** Opening Text under study block **

Monday, July 27, 2009
Principles, not just the look
Do you have to use natural materials to represent nature? Is choosing recycled material the only possible way to say you are environmentally conscious? The superficiality of the current understanding of environment really bothers me. Luckily, I found the freshness in Tara Donovan's work. It's all everyday synthetic materials - Styrofoam cups, plastic straws, Scotch tapes... with a single action repeated over and over. But this action is always specific to the property of the material itself. Tara Donovan's artistic sensibility turns the ordinary, even the condemned, into magnificence. It evokes not only the morphology of nature, but its systematic principles.
The recent installation at Lever House is made of 2,500 pounds of translucent plastic sheeting, loosely folded into a glassed cutout of a freestanding white wall in the lobby. When you approach from the side, you just see the plastic snaking in the box. Then you look at it frontally. Light comes from behind, squeezes and flushes between the sheets, bounced and reflected in different angles from the shiny curvilinear from. The kaleidoscopic optical effect is awe-inspiring. Then you study closely the accumulation layers. Density of the folds changes vertically. Our mother nature is interfering with her law of gravity.

** Closing Text under study block **
** Opening Stored data block **

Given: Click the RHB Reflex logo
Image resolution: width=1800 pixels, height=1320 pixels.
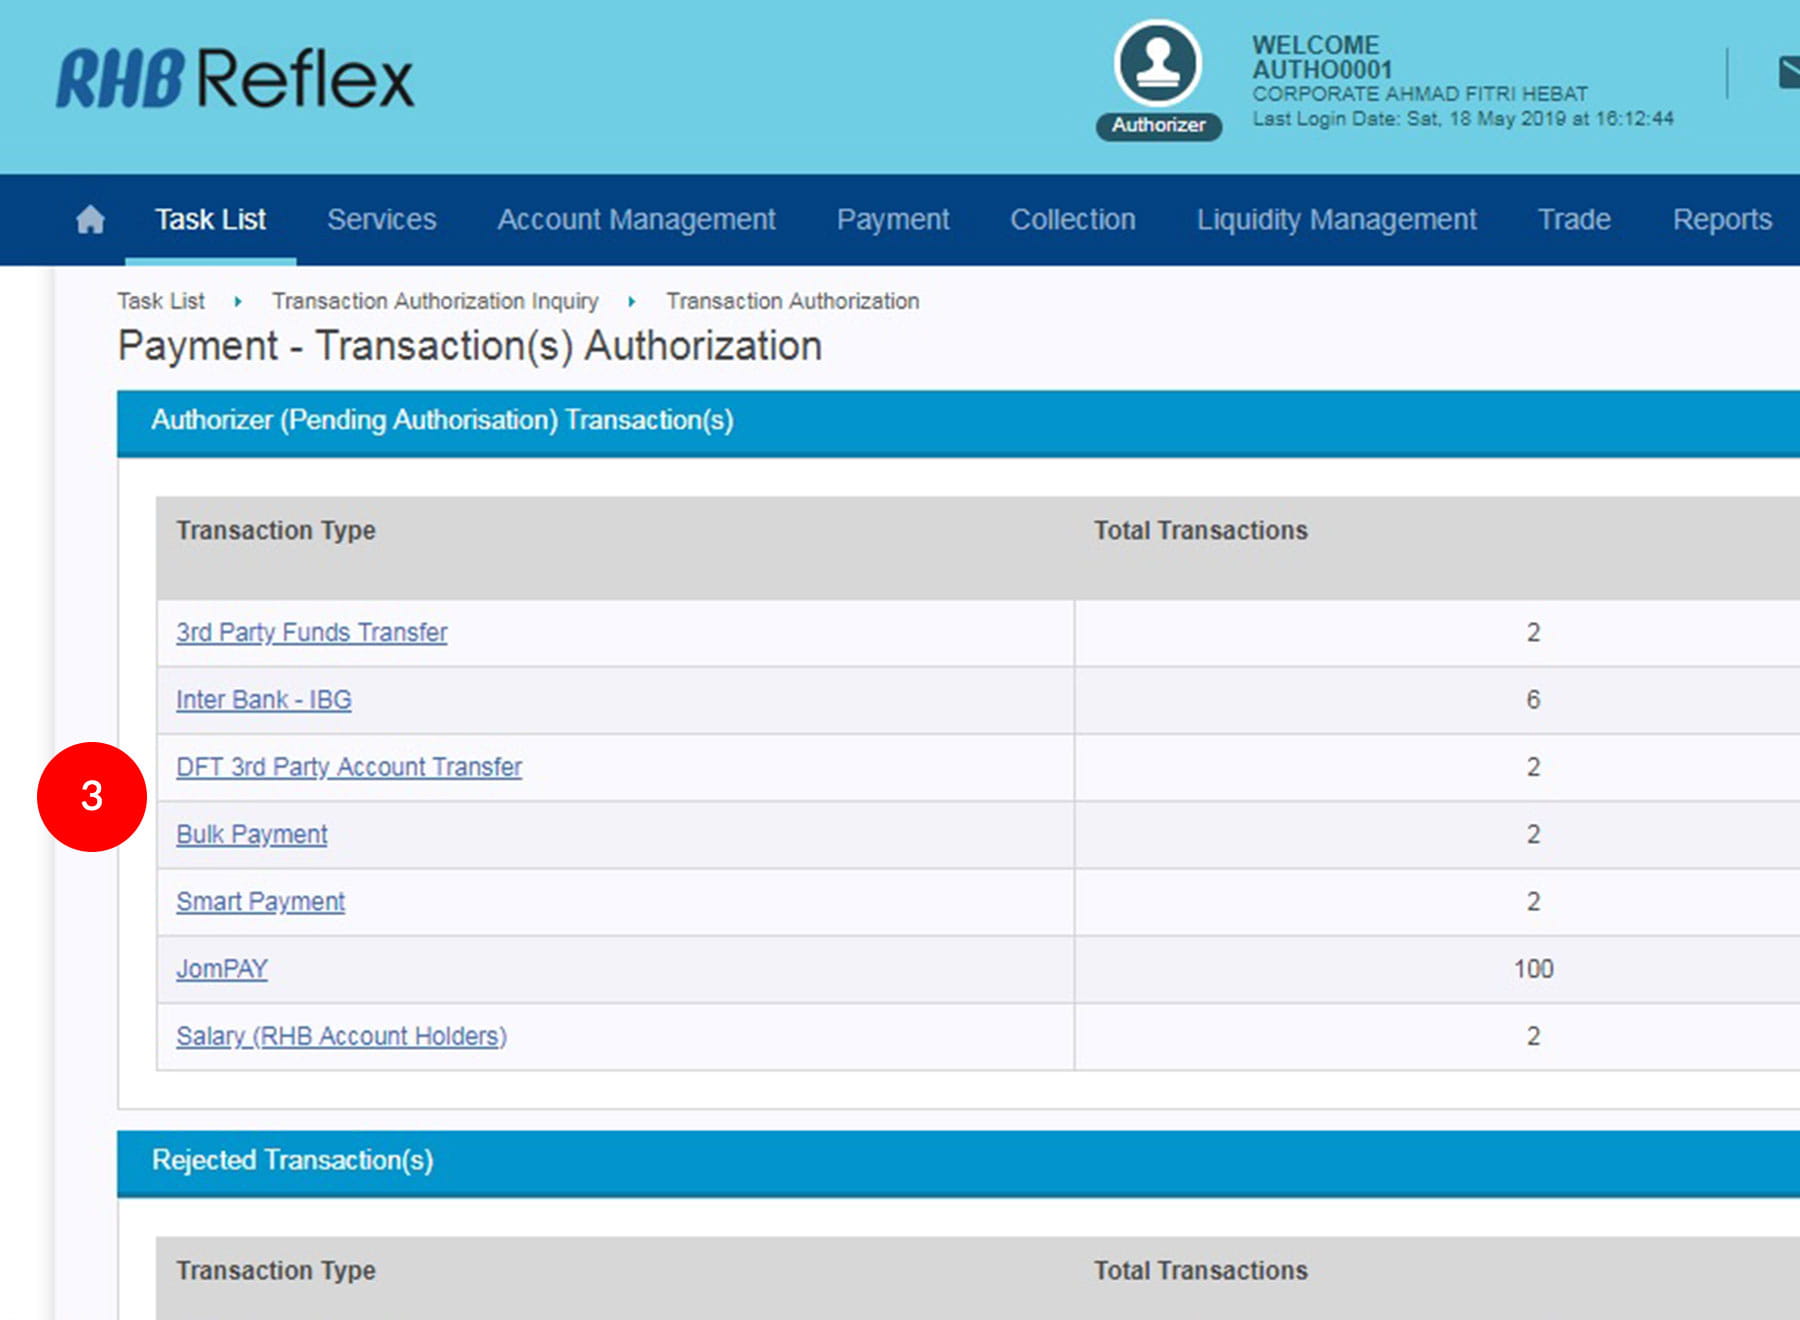Looking at the screenshot, I should (x=235, y=79).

** Closing Stored data block **

> Work request 1
Translate this sentence from the blog post on Tara Donovan's work into Spanish: "The kaleidoscopic optical effect is awe-inspiring."
> Work request 2
Write the next part of the blog post on Tara Donovan's work, picking up after its final sentence.
The listing plays no part in what is asked here.

> Answer 1
El efecto óptico caleidoscópico es impresionante.

> Answer 2
I still remember the installation she had at the Met last year. The entire room was covered with webs of Mylar tape loops. The pins determined the general configuration, but the final shape of each cell actually evolved from the balance between the material's tendency to unfold and the forces of the neighboring cells. In Donovan's own words, “it is not like I’m trying to simulate nature. It’s more of a mimicking of the way of nature, the way things actually grow.” Again, the play of light and reflection kicks in and creates a unique phenomenological experience for the viewer.